US does not know if Europe will back Huawei ban, top official says
Assistant attorney general John Demers issues warning on 5G during Dublin visit
US assistant attorney general John Demers pictured in Dublin. Photograph: Tom Honan/The Irish Times
The US government remains uncertain as to whether Europe will back its ban on Huawei, a leading official at the US department of justice has said.
Speaking during a visit to Dublin, the assistant attorney general for national security, John Demers, said the US administration had been engaged in conversations with several European countries over security concerns relating to the Chinese company. However, he said it was still in the dark as to whether Europe would side with it.
“I don’t know what Europe will do.
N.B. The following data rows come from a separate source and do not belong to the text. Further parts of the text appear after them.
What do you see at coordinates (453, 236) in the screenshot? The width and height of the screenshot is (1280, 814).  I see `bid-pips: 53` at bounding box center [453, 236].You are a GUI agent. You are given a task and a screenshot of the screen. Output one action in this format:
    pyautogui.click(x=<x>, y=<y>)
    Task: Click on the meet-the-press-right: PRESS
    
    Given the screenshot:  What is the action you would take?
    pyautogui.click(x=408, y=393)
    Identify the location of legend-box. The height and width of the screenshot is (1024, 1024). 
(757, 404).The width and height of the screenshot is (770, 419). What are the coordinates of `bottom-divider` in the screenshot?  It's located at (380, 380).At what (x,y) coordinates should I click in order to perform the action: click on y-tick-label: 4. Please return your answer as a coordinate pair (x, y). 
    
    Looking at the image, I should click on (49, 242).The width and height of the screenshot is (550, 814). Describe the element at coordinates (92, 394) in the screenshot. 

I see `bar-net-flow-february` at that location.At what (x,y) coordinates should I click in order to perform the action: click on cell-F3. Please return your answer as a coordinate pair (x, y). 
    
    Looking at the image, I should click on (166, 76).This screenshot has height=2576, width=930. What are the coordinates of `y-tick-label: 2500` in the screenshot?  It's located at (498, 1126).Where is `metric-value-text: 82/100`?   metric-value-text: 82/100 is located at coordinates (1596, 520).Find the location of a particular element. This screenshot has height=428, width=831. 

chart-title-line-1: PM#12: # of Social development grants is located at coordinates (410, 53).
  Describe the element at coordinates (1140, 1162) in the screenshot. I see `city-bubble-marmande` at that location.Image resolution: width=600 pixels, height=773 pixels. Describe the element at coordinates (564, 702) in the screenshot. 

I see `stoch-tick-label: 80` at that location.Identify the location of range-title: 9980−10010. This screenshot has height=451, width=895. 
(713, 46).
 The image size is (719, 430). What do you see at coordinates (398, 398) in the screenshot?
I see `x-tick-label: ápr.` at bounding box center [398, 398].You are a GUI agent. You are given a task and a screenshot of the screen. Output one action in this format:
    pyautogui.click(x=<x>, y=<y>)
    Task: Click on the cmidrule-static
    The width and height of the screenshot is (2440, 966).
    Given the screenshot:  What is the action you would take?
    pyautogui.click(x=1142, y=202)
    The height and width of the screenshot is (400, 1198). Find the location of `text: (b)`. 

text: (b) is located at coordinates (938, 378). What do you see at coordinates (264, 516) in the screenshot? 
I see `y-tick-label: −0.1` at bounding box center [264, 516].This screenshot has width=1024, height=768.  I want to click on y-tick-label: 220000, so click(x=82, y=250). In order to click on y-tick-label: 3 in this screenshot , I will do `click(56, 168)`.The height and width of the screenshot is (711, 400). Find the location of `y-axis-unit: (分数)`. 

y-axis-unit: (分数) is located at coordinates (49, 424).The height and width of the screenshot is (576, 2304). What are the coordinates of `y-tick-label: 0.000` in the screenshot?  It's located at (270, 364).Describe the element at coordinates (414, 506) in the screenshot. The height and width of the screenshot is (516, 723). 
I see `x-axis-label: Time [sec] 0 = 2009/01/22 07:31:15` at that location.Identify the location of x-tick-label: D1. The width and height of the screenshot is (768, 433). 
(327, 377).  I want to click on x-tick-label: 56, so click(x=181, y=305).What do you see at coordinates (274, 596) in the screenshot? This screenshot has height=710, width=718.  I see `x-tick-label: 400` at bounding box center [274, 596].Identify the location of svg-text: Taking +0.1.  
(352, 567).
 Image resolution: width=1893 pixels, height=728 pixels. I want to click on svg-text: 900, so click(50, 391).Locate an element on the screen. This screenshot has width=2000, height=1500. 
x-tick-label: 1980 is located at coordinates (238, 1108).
I’m not going to speculate where it will end up,” he told journalists on the sidelines of an event in the capital.
His comments come as Huawei this week said US sanctions would cost it $30 billion in lost revenues and as some European countries continue to allow products from the company to be used in their 5G wireless infrastructure.
Reuters reported last week that a ban on buying telecoms equipment from Chinese companies would add about €55 billion to the cost of Europe’s 5G networks and delay the introduction of the technology by about 18 months.
However, Mr Demers, who leads the US department of justice’s efforts to combat national-security-related cybercrime, terrorism and espionage, warned against rushing to introduce 5G technology, even if that means China might steal a lead over the United States and Europe by rolling it out sooner.
“5G is something we need to get right from the beginning because it is too expensive to undo later on,” Mr Demers said. “We have to ask ourselves what is the right way to do this even if it means that it would take a bit longer to do it right.”
Mr Demers said information had been shared by the US government with other countries on Huawei but added that it was obviously up to individual nations to make an assessment on it.
“It’s not only about what we see in terms of past behaviour but also what we can foresee when we look at the authoritarian nature of a country like China, and look at the fact that no company of that size would be permitted to exist if it wasn’t at some level, whether now or down the road, willing to work with the government,” he said.
Mr Demers, who took on the assistant attorney general role in February 2018, was last year selected to lead the attorney general’s China Initiative, which is aimed at countering national security threats to the US by China and safeguarding his country’s economic interests.
A report released by the US department of justice as part of the initiative revealed that China was involved in 90 per cent of all US economic espionage cases over the last seven years. In addition, 65 per cent of crimes against private companies also involved either the Chinese state or individuals from the region.
Speaking earlier at an American Chamber of Commerce event in Dublin, Mr Demers urged more private sector companies to come forward when trade secrets had been stolen.
“It is very hard to get a prosecution if the target of the theft doesn’t want to co-operate with the investigation,” he said.